What is wanted is every record, duplicated word for word.

[Dataset entries]
--- START ---

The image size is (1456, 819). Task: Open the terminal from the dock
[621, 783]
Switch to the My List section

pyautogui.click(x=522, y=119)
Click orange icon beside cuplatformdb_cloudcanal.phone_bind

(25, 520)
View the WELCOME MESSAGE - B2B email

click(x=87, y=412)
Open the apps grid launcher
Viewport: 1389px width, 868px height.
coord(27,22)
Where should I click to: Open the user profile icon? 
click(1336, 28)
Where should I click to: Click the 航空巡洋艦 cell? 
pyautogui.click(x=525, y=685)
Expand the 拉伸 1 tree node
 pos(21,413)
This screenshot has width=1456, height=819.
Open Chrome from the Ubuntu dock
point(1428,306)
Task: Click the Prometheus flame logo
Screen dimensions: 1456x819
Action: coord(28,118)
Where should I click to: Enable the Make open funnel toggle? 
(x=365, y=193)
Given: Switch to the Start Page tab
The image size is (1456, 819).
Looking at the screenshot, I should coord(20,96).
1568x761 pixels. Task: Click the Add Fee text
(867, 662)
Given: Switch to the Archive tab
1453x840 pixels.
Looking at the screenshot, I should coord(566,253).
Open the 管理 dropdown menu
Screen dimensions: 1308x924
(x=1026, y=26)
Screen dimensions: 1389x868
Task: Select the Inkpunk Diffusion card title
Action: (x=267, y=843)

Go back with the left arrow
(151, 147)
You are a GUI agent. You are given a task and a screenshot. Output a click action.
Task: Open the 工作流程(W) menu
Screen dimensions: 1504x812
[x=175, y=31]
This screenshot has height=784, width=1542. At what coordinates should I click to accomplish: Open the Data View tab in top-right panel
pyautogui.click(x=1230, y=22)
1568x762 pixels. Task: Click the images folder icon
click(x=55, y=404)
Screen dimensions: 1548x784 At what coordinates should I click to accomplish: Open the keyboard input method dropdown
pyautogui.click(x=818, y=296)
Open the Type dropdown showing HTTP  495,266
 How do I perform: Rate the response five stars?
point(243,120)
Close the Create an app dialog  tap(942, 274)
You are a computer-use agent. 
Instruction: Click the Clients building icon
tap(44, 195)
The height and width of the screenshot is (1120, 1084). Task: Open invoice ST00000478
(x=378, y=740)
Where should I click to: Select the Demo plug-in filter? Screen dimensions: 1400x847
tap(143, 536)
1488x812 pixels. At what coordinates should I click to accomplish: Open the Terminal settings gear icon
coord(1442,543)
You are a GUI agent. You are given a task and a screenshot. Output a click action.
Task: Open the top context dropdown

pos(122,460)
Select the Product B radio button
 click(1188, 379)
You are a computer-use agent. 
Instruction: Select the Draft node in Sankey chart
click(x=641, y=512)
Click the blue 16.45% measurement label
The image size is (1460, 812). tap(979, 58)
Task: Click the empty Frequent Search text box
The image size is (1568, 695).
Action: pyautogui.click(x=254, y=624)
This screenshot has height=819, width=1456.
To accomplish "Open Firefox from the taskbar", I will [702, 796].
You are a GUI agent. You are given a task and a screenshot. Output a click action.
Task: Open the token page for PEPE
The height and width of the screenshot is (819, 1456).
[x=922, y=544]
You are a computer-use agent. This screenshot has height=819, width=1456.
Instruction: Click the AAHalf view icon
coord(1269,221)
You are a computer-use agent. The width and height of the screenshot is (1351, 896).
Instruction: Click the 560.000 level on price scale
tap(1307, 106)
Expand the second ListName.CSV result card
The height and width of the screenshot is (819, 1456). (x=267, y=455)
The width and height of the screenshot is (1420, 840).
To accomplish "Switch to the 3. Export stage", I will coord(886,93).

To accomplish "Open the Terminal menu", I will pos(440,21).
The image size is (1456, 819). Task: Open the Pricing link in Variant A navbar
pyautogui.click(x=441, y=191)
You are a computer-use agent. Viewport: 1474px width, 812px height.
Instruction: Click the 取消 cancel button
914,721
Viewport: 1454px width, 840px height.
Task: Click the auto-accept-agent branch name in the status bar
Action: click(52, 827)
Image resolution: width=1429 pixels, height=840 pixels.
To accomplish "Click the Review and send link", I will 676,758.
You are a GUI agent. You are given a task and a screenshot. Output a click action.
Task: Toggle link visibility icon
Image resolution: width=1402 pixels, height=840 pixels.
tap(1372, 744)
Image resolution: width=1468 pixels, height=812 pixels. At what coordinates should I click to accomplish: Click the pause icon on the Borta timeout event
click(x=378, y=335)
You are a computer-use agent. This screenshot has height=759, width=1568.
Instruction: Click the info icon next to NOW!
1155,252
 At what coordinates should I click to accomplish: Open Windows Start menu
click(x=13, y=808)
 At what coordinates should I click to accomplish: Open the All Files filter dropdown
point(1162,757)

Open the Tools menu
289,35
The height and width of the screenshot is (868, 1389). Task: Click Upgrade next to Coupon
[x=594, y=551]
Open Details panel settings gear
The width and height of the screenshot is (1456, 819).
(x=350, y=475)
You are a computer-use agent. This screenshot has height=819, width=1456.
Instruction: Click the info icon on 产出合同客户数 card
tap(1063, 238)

--- END ---

SOLUTION TO THE PROBLEM
The image size is (1456, 819). Task: Open the terminal from the dock
[621, 783]
Switch to the My List section

pyautogui.click(x=522, y=119)
Click orange icon beside cuplatformdb_cloudcanal.phone_bind

(25, 520)
View the WELCOME MESSAGE - B2B email

click(x=87, y=412)
Open the apps grid launcher
Viewport: 1389px width, 868px height.
coord(27,22)
Where should I click to: Open the user profile icon? 
click(1336, 28)
Where should I click to: Click the 航空巡洋艦 cell? 
pyautogui.click(x=525, y=685)
Expand the 拉伸 1 tree node
 pos(21,413)
This screenshot has width=1456, height=819.
Open Chrome from the Ubuntu dock
point(1428,306)
Task: Click the Prometheus flame logo
Screen dimensions: 1456x819
Action: coord(28,118)
Where should I click to: Enable the Make open funnel toggle? 
(x=365, y=193)
Given: Switch to the Start Page tab
The image size is (1456, 819).
Looking at the screenshot, I should coord(20,96).
1568x761 pixels. Task: Click the Add Fee text
(867, 662)
Given: Switch to the Archive tab
1453x840 pixels.
Looking at the screenshot, I should coord(566,253).
Open the 管理 dropdown menu
Screen dimensions: 1308x924
(x=1026, y=26)
Screen dimensions: 1389x868
Task: Select the Inkpunk Diffusion card title
Action: (x=267, y=843)

Go back with the left arrow
(151, 147)
You are a GUI agent. You are given a task and a screenshot. Output a click action.
Task: Open the 工作流程(W) menu
Screen dimensions: 1504x812
[x=175, y=31]
This screenshot has height=784, width=1542. At what coordinates should I click to accomplish: Open the Data View tab in top-right panel
pyautogui.click(x=1230, y=22)
1568x762 pixels. Task: Click the images folder icon
click(x=55, y=404)
Screen dimensions: 1548x784 At what coordinates should I click to accomplish: Open the keyboard input method dropdown
pyautogui.click(x=818, y=296)
Open the Type dropdown showing HTTP  495,266
 How do I perform: Rate the response five stars?
point(243,120)
Close the Create an app dialog  tap(942, 274)
You are a computer-use agent. 
Instruction: Click the Clients building icon
tap(44, 195)
The height and width of the screenshot is (1120, 1084). Task: Open invoice ST00000478
(x=378, y=740)
Where should I click to: Select the Demo plug-in filter? Screen dimensions: 1400x847
tap(143, 536)
1488x812 pixels. At what coordinates should I click to accomplish: Open the Terminal settings gear icon
coord(1442,543)
You are a GUI agent. You are given a task and a screenshot. Output a click action.
Task: Open the top context dropdown

pos(122,460)
Select the Product B radio button
 click(1188, 379)
You are a computer-use agent. 
Instruction: Select the Draft node in Sankey chart
click(x=641, y=512)
Click the blue 16.45% measurement label
The image size is (1460, 812). tap(979, 58)
Task: Click the empty Frequent Search text box
The image size is (1568, 695).
Action: pyautogui.click(x=254, y=624)
This screenshot has height=819, width=1456.
To accomplish "Open Firefox from the taskbar", I will [702, 796].
You are a GUI agent. You are given a task and a screenshot. Output a click action.
Task: Open the token page for PEPE
The height and width of the screenshot is (819, 1456).
[x=922, y=544]
You are a computer-use agent. This screenshot has height=819, width=1456.
Instruction: Click the AAHalf view icon
coord(1269,221)
You are a computer-use agent. The width and height of the screenshot is (1351, 896).
Instruction: Click the 560.000 level on price scale
tap(1307, 106)
Expand the second ListName.CSV result card
The height and width of the screenshot is (819, 1456). (x=267, y=455)
The width and height of the screenshot is (1420, 840).
To accomplish "Switch to the 3. Export stage", I will coord(886,93).

To accomplish "Open the Terminal menu", I will pos(440,21).
The image size is (1456, 819). Task: Open the Pricing link in Variant A navbar
pyautogui.click(x=441, y=191)
You are a computer-use agent. Viewport: 1474px width, 812px height.
Instruction: Click the 取消 cancel button
914,721
Viewport: 1454px width, 840px height.
Task: Click the auto-accept-agent branch name in the status bar
Action: click(52, 827)
Image resolution: width=1429 pixels, height=840 pixels.
To accomplish "Click the Review and send link", I will 676,758.
You are a GUI agent. You are given a task and a screenshot. Output a click action.
Task: Toggle link visibility icon
Image resolution: width=1402 pixels, height=840 pixels.
tap(1372, 744)
Image resolution: width=1468 pixels, height=812 pixels. At what coordinates should I click to accomplish: Click the pause icon on the Borta timeout event
click(x=378, y=335)
You are a computer-use agent. This screenshot has height=759, width=1568.
Instruction: Click the info icon next to NOW!
1155,252
 At what coordinates should I click to accomplish: Open Windows Start menu
click(x=13, y=808)
 At what coordinates should I click to accomplish: Open the All Files filter dropdown
point(1162,757)

Open the Tools menu
289,35
The height and width of the screenshot is (868, 1389). Task: Click Upgrade next to Coupon
[x=594, y=551]
Open Details panel settings gear
The width and height of the screenshot is (1456, 819).
(x=350, y=475)
You are a computer-use agent. This screenshot has height=819, width=1456.
Instruction: Click the info icon on 产出合同客户数 card
tap(1063, 238)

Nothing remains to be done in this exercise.